━━━ Material provided ━━━

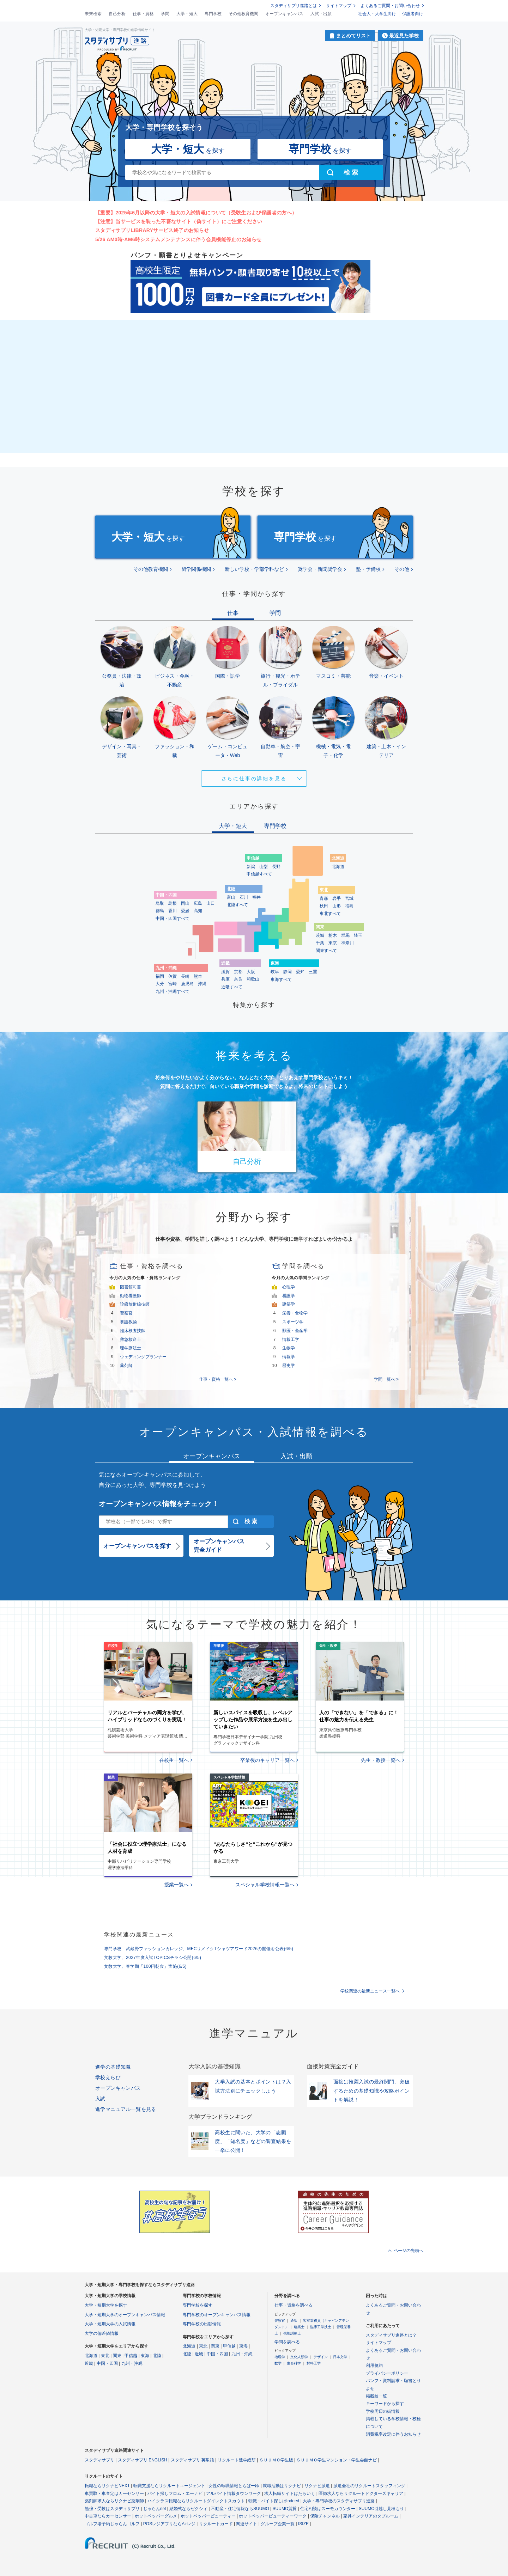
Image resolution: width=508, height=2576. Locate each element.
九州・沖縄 (132, 2363)
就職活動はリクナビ (282, 2485)
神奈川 (347, 942)
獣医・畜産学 (295, 1330)
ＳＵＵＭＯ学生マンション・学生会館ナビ (336, 2460)
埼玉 (358, 935)
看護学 (288, 1295)
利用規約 (374, 2365)
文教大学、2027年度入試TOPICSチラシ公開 (152, 1957)
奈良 (238, 979)
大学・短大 (187, 13)
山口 (210, 903)
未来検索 (93, 13)
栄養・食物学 (295, 1313)
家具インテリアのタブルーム (370, 2516)
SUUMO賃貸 (285, 2508)
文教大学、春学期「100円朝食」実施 (145, 1966)
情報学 (288, 1356)
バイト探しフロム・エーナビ (174, 2493)
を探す (188, 149)
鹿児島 (187, 983)
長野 (276, 866)
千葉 (320, 942)
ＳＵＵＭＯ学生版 (276, 2460)
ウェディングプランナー (143, 1356)
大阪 (251, 971)
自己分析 (117, 13)
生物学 (288, 1347)
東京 (332, 942)
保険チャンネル (325, 2516)
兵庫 (225, 979)
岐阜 (275, 971)
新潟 (251, 866)
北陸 (157, 2355)
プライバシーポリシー (387, 2373)
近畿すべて (231, 986)
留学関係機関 (196, 569)
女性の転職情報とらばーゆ (233, 2485)
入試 (100, 2098)
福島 (349, 905)
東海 (145, 2355)
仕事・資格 (143, 13)
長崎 (185, 976)
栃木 (332, 935)
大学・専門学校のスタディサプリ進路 (339, 2500)
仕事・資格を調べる (293, 2305)
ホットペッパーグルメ (156, 2516)
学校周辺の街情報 (383, 2411)
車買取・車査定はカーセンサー (114, 2493)
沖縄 (202, 983)
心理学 (288, 1286)
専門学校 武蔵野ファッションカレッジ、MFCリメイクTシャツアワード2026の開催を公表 (198, 1948)
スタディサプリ (99, 2460)
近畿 (89, 2363)
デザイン (321, 2357)
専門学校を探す (197, 2305)
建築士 (299, 2327)
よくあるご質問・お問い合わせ (390, 6)
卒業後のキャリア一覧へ (267, 1760)
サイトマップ (338, 6)
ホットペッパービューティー (208, 2516)
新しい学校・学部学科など (254, 569)
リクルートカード (216, 2523)
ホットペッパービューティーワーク (273, 2516)
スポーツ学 (292, 1321)
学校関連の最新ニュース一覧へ (370, 1991)
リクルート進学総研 (237, 2460)
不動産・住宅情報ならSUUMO (240, 2508)
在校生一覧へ (174, 1760)
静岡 (287, 971)
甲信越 (131, 2355)
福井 (256, 897)
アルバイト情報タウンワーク (233, 2493)
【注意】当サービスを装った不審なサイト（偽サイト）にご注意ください (178, 221)
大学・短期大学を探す (106, 2305)
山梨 (263, 866)
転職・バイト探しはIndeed (274, 2500)
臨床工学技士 (320, 2327)
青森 (324, 898)
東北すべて (330, 913)
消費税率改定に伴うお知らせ (393, 2434)
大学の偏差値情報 (102, 2333)
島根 (172, 903)
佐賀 (172, 976)
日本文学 (340, 2357)
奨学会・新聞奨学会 (320, 569)
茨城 (320, 935)
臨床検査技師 (132, 1330)
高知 (198, 910)
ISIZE (303, 2523)
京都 (238, 971)
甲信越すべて (259, 874)
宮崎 (172, 983)
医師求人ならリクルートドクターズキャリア (361, 2493)
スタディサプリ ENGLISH (142, 2460)
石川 (244, 897)
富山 (231, 897)
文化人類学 (299, 2357)
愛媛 (185, 910)
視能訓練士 (292, 2333)
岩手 (336, 898)
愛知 (300, 971)
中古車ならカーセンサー (108, 2516)
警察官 (126, 1313)
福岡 (160, 976)
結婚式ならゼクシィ (188, 2508)
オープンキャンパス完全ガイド (219, 1545)
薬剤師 (126, 1365)
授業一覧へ (176, 1884)
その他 (401, 569)
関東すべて (326, 950)
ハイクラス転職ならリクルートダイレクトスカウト (196, 2500)
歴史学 (288, 1365)
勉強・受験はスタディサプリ (112, 2508)
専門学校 (213, 13)
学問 (165, 13)
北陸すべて (237, 904)
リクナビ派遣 (317, 2485)
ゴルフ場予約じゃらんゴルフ (112, 2523)
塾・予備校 (368, 569)
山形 (336, 905)
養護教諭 (128, 1321)
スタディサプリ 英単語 (192, 2460)
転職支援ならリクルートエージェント (169, 2485)
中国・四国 (107, 2363)
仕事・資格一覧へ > (217, 1379)
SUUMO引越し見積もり (381, 2508)
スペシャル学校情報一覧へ (265, 1884)
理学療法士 (130, 1347)
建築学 (288, 1304)
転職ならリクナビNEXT (107, 2485)
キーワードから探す (385, 2403)
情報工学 (290, 1339)
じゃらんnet (154, 2508)
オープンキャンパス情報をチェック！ (159, 1504)
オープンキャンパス (284, 13)
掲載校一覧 (376, 2396)
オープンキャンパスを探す (137, 1546)
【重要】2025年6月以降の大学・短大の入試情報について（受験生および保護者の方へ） (196, 212)
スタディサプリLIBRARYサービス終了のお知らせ (152, 230)
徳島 (160, 910)
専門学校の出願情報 (202, 2323)
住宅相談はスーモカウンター (327, 2508)
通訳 (293, 2320)
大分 (160, 983)
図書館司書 (130, 1286)
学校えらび (108, 2077)
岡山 (185, 903)
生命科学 (294, 2363)
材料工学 (314, 2363)
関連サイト (246, 2523)
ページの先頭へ (408, 2250)
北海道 (338, 866)
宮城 (349, 898)
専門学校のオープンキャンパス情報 (216, 2314)
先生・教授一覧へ (380, 1760)
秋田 (324, 905)
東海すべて (281, 979)
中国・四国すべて (172, 918)
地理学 (279, 2357)
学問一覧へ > (386, 1379)
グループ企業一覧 (278, 2523)
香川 (172, 910)
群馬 (345, 935)
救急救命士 (130, 1339)
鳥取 (160, 903)
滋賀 (225, 971)
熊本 (198, 976)
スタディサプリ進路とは (293, 6)
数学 (278, 2363)
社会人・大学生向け (377, 13)
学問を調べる (287, 2341)
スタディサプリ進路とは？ (391, 2335)
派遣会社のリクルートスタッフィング (369, 2485)
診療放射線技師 (135, 1304)
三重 (313, 971)
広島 (198, 903)
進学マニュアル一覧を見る (125, 2109)
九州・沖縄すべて (172, 991)
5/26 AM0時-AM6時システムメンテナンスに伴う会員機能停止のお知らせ (178, 239)
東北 (105, 2355)
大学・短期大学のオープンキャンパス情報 (125, 2314)
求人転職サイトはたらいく (289, 2493)
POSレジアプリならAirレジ (169, 2523)
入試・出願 (321, 13)
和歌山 (253, 979)
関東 (117, 2355)
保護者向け (412, 13)
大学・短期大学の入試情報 (110, 2323)
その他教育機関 (243, 13)
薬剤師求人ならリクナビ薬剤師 (114, 2500)
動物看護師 (130, 1295)
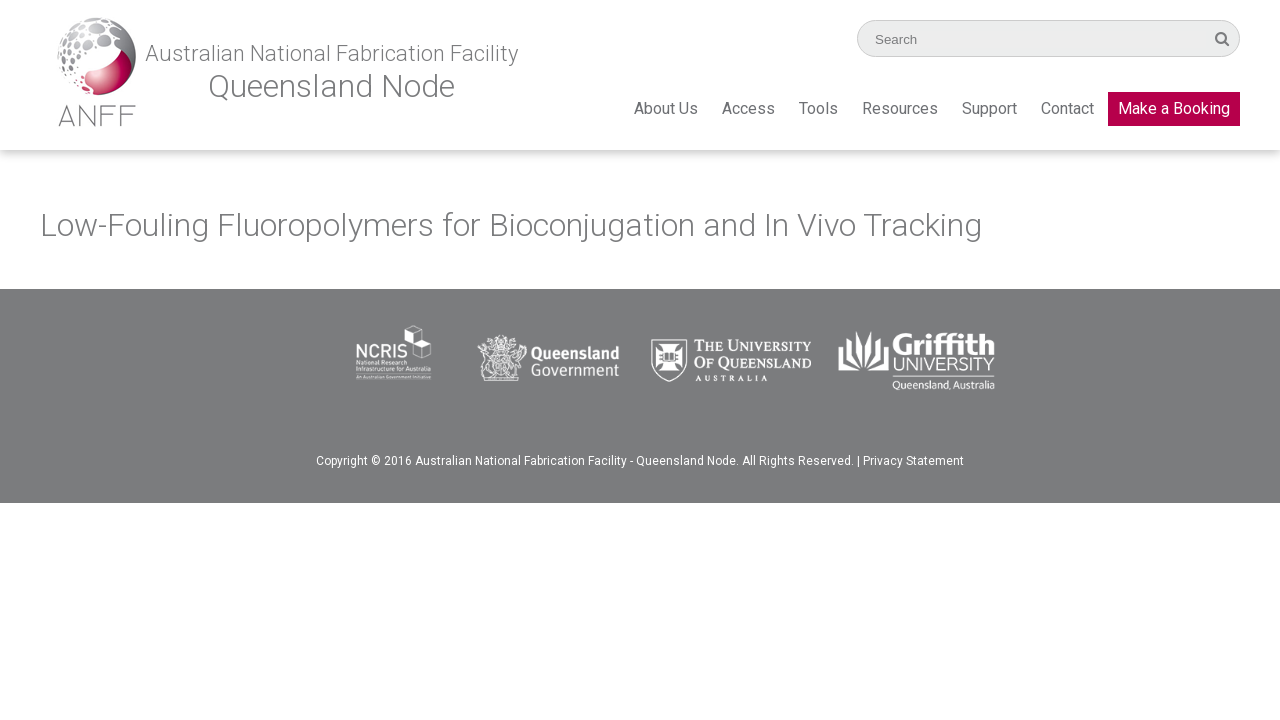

━━━

Directions — Please repeat every row above word for word, leaving out the pictures.

Response —
Image resolution: width=508, height=2576. Locate each element.
九州・沖縄 (132, 2363)
就職活動はリクナビ (282, 2485)
神奈川 (347, 942)
獣医・畜産学 (295, 1330)
ＳＵＵＭＯ学生マンション・学生会館ナビ (336, 2460)
埼玉 (358, 935)
看護学 (288, 1295)
利用規約 (374, 2365)
文教大学、2027年度入試TOPICSチラシ公開 (152, 1957)
奈良 (238, 979)
大学・短大 (187, 13)
山口 (210, 903)
未来検索 (93, 13)
栄養・食物学 (295, 1313)
家具インテリアのタブルーム (370, 2516)
SUUMO賃貸 (285, 2508)
文教大学、春学期「100円朝食」実施 (145, 1966)
情報学 (288, 1356)
バイト探しフロム・エーナビ (174, 2493)
を探す (188, 149)
鹿児島 (187, 983)
長野 (276, 866)
千葉 (320, 942)
ＳＵＵＭＯ学生版 (276, 2460)
ウェディングプランナー (143, 1356)
大阪 (251, 971)
自己分析 (117, 13)
生物学 (288, 1347)
東京 (332, 942)
保険チャンネル (325, 2516)
兵庫 (225, 979)
岐阜 (275, 971)
新潟 (251, 866)
北陸 (157, 2355)
プライバシーポリシー (387, 2373)
近畿すべて (231, 986)
留学関係機関 (196, 569)
女性の転職情報とらばーゆ (233, 2485)
入試 (100, 2098)
福島 (349, 905)
東海 (145, 2355)
仕事・資格 (143, 13)
長崎 (185, 976)
栃木 (332, 935)
大学・専門学校のスタディサプリ進路 (339, 2500)
仕事・資格を調べる (293, 2305)
ホットペッパーグルメ (156, 2516)
学校周辺の街情報 (383, 2411)
車買取・車査定はカーセンサー (114, 2493)
沖縄 (202, 983)
心理学 (288, 1286)
専門学校 武蔵野ファッションカレッジ、MFCリメイクTシャツアワード2026の開催を公表 (198, 1948)
スタディサプリ (99, 2460)
近畿 (89, 2363)
デザイン (321, 2357)
専門学校を探す (197, 2305)
建築士 (299, 2327)
よくあるご質問・お問い合わせ (390, 6)
卒業後のキャリア一覧へ (267, 1760)
サイトマップ (338, 6)
ホットペッパービューティー (208, 2516)
新しい学校・学部学科など (254, 569)
リクルートカード (216, 2523)
ホットペッパービューティーワーク (273, 2516)
スポーツ学 (292, 1321)
学校関連の最新ニュース一覧へ (370, 1991)
リクルート進学総研 (237, 2460)
不動産・住宅情報ならSUUMO (240, 2508)
在校生一覧へ (174, 1760)
静岡 (287, 971)
甲信越 (131, 2355)
福井 (256, 897)
アルバイト情報タウンワーク (233, 2493)
【注意】当サービスを装った不審なサイト（偽サイト）にご注意ください (178, 221)
大学・短期大学を探す (106, 2305)
山梨 (263, 866)
転職・バイト探しはIndeed (274, 2500)
臨床工学技士 (320, 2327)
青森 (324, 898)
東北すべて (330, 913)
消費税率改定に伴うお知らせ (393, 2434)
大学の偏差値情報 (102, 2333)
島根 (172, 903)
佐賀 (172, 976)
日本文学 (340, 2357)
奨学会・新聞奨学会 (320, 569)
茨城 (320, 935)
臨床検査技師 (132, 1330)
高知 (198, 910)
ISIZE (303, 2523)
京都 (238, 971)
甲信越すべて (259, 874)
宮崎 (172, 983)
医師求人ならリクルートドクターズキャリア (361, 2493)
スタディサプリ ENGLISH (142, 2460)
石川 (244, 897)
富山 (231, 897)
文化人類学 (299, 2357)
愛媛 (185, 910)
視能訓練士 (292, 2333)
岩手 (336, 898)
愛知 (300, 971)
中古車ならカーセンサー (108, 2516)
警察官 (126, 1313)
福岡 (160, 976)
結婚式ならゼクシィ (188, 2508)
オープンキャンパス完全ガイド (219, 1545)
薬剤師 (126, 1365)
授業一覧へ (176, 1884)
その他 (401, 569)
関東すべて (326, 950)
ハイクラス転職ならリクルートダイレクトスカウト (196, 2500)
歴史学 (288, 1365)
勉強・受験はスタディサプリ (112, 2508)
専門学校 (213, 13)
学問 (165, 13)
北陸すべて (237, 904)
リクナビ派遣 (317, 2485)
ゴルフ場予約じゃらんゴルフ (112, 2523)
塾・予備校 (368, 569)
山形 (336, 905)
養護教諭 (128, 1321)
スタディサプリ 英単語 (192, 2460)
転職支援ならリクルートエージェント (169, 2485)
中国・四国 (107, 2363)
仕事・資格一覧へ > (217, 1379)
SUUMO引越し見積もり (381, 2508)
スペシャル学校情報一覧へ (265, 1884)
理学療法士 (130, 1347)
建築学 (288, 1304)
転職ならリクナビNEXT (107, 2485)
キーワードから探す (385, 2403)
情報工学 (290, 1339)
じゃらんnet (154, 2508)
オープンキャンパス情報をチェック！ (159, 1504)
オープンキャンパス (284, 13)
掲載校一覧 (376, 2396)
オープンキャンパスを探す (137, 1546)
【重要】2025年6月以降の大学・短大の入試情報について（受験生および保護者の方へ） (196, 212)
スタディサプリLIBRARYサービス終了のお知らせ (152, 230)
徳島 (160, 910)
専門学校の出願情報 (202, 2323)
住宅相談はスーモカウンター (327, 2508)
通訳 (293, 2320)
大分 (160, 983)
図書館司書 (130, 1286)
学校えらび (108, 2077)
岡山 (185, 903)
生命科学 (294, 2363)
材料工学 (314, 2363)
関連サイト (246, 2523)
ページの先頭へ (408, 2250)
北海道 (338, 866)
宮城 (349, 898)
専門学校のオープンキャンパス情報 (216, 2314)
先生・教授一覧へ (380, 1760)
秋田 (324, 905)
東海すべて (281, 979)
中国・四国すべて (172, 918)
地理学 (279, 2357)
学問一覧へ > (386, 1379)
グループ企業一覧 (278, 2523)
香川 (172, 910)
群馬 (345, 935)
救急救命士 (130, 1339)
鳥取 (160, 903)
滋賀 (225, 971)
熊本 (198, 976)
スタディサプリ進路とは (293, 6)
数学 (278, 2363)
社会人・大学生向け (377, 13)
学問を調べる (287, 2341)
スタディサプリ進路とは？ (391, 2335)
派遣会社のリクルートスタッフィング (369, 2485)
診療放射線技師 (135, 1304)
三重 (313, 971)
広島 (198, 903)
進学マニュアル一覧を見る (125, 2109)
九州・沖縄すべて (172, 991)
5/26 AM0時-AM6時システムメンテナンスに伴う会員機能停止のお知らせ (178, 239)
東北 (105, 2355)
大学・短期大学のオープンキャンパス情報 (125, 2314)
求人転職サイトはたらいく (289, 2493)
POSレジアプリならAirレジ (169, 2523)
入試・出願 (321, 13)
和歌山 (253, 979)
関東 (117, 2355)
保護者向け (412, 13)
大学・短期大学の入試情報 (110, 2323)
その他教育機関 (243, 13)
薬剤師求人ならリクナビ薬剤師 (114, 2500)
動物看護師 (130, 1295)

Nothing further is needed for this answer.